ユーザーは、必要な時にオリジナルのデータのハッシュ値とタイムスタンプに格納されているハッシュ値を比較することで検証を行います。
(タイムスタンプのデジタル署名は、タイムスタンプ局のデジタル証明書に含まれる公開鍵で復号することができます)

2つのハッシュ値が一致すれば、改ざんされていないことが確認できます。

以上のようにして、タイムスタンプ局は特定の時刻におけるデータの存在を証明します。後からそのデータが改ざんされても、ハッシュ値が変わるため、タイムスタンプと一致しなくなります。

これによってデータの改ざんを検出することができます。

PKI

PKI(Public Key Infrastructure:公開鍵基盤)は、インターネット上で安全な通信やデータのやり取りを実現する公開鍵暗号に関連した技術の基盤(インフラ)をさす言葉です。

PKIは、認証局(CA)を中心とした公開鍵暗号方式に基づく認証、暗号化、デジタル署名などの機能を提供します。
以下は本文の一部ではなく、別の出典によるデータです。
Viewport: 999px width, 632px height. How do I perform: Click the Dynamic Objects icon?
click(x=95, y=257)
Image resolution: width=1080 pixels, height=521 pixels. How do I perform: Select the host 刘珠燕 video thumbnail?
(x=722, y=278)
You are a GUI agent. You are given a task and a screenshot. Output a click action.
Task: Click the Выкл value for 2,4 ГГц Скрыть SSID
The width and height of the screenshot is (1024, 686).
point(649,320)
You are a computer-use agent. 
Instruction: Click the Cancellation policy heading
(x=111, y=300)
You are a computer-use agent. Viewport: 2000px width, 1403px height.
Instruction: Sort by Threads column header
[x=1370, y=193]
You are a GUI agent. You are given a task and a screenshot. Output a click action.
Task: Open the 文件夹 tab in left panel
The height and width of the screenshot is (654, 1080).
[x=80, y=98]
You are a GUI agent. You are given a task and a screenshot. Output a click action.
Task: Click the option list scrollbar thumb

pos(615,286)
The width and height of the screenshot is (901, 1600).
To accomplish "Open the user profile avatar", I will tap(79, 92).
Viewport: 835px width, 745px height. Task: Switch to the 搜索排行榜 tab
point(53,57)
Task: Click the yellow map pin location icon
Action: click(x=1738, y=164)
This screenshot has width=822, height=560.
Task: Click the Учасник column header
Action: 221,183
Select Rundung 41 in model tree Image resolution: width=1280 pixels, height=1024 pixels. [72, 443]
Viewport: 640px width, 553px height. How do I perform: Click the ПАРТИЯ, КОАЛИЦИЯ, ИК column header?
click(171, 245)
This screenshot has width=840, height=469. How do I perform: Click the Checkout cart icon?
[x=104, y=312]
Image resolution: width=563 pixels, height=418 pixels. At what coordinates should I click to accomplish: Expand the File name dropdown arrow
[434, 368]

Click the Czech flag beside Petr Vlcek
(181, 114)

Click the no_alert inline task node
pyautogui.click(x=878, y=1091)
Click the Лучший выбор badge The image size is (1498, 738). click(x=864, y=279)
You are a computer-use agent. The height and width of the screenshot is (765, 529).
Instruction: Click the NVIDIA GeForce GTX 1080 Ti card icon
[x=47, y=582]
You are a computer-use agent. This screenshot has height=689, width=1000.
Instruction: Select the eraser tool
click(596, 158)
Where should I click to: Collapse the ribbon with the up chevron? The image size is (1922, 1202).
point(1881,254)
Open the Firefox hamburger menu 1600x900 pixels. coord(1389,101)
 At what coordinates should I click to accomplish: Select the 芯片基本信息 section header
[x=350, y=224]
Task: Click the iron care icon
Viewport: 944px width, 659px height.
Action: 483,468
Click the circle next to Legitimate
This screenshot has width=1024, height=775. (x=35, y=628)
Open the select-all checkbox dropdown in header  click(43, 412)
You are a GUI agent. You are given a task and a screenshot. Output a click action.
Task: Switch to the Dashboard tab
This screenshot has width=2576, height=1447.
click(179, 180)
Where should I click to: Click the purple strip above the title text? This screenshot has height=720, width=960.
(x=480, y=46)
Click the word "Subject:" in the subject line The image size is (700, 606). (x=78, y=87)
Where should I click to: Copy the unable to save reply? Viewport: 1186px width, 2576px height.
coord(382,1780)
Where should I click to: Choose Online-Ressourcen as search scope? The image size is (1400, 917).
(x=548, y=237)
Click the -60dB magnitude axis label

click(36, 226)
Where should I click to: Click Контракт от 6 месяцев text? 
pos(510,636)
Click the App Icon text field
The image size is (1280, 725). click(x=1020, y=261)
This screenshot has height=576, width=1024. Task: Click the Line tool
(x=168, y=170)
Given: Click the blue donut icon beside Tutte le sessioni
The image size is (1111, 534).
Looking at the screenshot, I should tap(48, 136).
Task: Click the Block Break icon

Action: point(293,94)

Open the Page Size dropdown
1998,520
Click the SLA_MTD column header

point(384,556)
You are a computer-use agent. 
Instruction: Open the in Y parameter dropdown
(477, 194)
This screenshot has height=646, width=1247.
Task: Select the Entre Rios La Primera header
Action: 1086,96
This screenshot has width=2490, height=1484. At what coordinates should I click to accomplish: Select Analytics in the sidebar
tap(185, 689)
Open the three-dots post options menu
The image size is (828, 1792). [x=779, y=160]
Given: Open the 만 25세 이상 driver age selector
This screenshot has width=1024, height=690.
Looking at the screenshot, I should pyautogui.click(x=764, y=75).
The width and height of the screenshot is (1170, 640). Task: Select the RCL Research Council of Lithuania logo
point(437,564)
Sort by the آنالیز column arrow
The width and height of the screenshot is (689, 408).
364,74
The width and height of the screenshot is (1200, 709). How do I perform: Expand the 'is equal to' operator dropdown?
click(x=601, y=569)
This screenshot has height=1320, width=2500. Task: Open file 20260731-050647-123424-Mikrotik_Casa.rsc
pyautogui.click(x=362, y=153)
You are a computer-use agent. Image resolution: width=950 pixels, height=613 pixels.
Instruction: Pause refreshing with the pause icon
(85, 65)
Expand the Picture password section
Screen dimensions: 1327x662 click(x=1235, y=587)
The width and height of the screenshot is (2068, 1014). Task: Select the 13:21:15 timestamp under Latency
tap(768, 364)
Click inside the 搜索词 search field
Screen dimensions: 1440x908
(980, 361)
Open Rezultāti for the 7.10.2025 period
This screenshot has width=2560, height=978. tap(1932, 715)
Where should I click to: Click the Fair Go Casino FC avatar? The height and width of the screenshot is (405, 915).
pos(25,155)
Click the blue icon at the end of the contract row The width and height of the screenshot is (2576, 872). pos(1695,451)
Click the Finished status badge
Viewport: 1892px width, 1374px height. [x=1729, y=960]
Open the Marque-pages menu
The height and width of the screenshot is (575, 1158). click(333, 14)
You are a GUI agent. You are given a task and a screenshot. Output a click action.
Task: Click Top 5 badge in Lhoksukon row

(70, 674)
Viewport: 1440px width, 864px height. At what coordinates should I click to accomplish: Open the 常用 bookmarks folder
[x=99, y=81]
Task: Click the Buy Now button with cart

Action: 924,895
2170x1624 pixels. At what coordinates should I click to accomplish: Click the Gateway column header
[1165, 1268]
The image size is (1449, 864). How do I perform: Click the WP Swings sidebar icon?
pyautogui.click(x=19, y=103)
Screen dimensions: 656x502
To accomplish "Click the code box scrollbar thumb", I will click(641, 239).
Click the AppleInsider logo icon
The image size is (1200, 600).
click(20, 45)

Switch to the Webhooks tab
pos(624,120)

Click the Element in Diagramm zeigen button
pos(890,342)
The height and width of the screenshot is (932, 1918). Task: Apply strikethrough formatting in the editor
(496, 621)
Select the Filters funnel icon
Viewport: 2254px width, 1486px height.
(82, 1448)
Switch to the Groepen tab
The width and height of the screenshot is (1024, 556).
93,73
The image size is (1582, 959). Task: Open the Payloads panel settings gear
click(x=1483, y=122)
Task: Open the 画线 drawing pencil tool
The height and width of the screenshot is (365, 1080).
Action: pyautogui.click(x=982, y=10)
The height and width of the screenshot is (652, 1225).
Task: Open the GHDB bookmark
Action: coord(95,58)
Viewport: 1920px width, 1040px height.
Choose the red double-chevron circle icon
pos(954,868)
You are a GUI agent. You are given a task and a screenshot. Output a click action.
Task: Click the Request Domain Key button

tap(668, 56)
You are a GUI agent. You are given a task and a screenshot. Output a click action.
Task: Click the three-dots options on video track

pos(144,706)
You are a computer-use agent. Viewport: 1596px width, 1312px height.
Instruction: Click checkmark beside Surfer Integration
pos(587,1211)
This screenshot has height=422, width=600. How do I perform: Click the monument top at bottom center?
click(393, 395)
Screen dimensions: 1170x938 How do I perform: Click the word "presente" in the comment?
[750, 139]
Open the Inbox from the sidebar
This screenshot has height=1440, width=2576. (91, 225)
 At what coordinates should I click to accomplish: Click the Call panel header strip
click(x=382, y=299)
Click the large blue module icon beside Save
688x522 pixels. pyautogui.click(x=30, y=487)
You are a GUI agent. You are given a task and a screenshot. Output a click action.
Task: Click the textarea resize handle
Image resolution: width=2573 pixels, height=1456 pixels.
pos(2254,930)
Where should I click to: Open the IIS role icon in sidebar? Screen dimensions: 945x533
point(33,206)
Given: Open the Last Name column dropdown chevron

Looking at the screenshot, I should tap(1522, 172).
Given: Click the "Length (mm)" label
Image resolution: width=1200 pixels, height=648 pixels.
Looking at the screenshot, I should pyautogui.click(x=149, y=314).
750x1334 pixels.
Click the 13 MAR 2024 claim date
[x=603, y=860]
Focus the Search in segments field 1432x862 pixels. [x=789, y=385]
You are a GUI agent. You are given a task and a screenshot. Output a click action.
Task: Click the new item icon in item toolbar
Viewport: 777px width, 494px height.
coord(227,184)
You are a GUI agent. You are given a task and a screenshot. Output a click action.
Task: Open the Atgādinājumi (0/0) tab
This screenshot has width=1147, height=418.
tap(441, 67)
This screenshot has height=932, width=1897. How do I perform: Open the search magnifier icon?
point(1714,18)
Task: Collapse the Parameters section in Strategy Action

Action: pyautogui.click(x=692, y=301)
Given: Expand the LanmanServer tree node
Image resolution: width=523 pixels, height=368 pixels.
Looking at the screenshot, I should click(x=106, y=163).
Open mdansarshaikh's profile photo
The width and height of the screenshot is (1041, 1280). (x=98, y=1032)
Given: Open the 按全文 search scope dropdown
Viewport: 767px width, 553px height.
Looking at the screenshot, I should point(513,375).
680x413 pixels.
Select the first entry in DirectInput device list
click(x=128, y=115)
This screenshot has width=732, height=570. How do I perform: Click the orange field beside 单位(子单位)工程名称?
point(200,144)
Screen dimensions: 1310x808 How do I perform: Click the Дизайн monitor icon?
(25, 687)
これにより、データの安全性や信頼性を確保し、インターネット上での情報のやり取りを安全に行うことができます。

PKIは、オンライン決済や電子署名などの取引において、安全かつ信頼性の高い通信環境を提供するために広く利用されています。

公開鍵暗号方式の重要性

公開鍵暗号方式はインターネット上の安全な通信を支えている最も重要な基盤技術の一つだと言えます。

認証局、暗号化、デジタル署名、SSL、S/MIME、タイムスタンプなど、この単元で学習した内容は全て公開鍵暗号の技術によって成り立っています。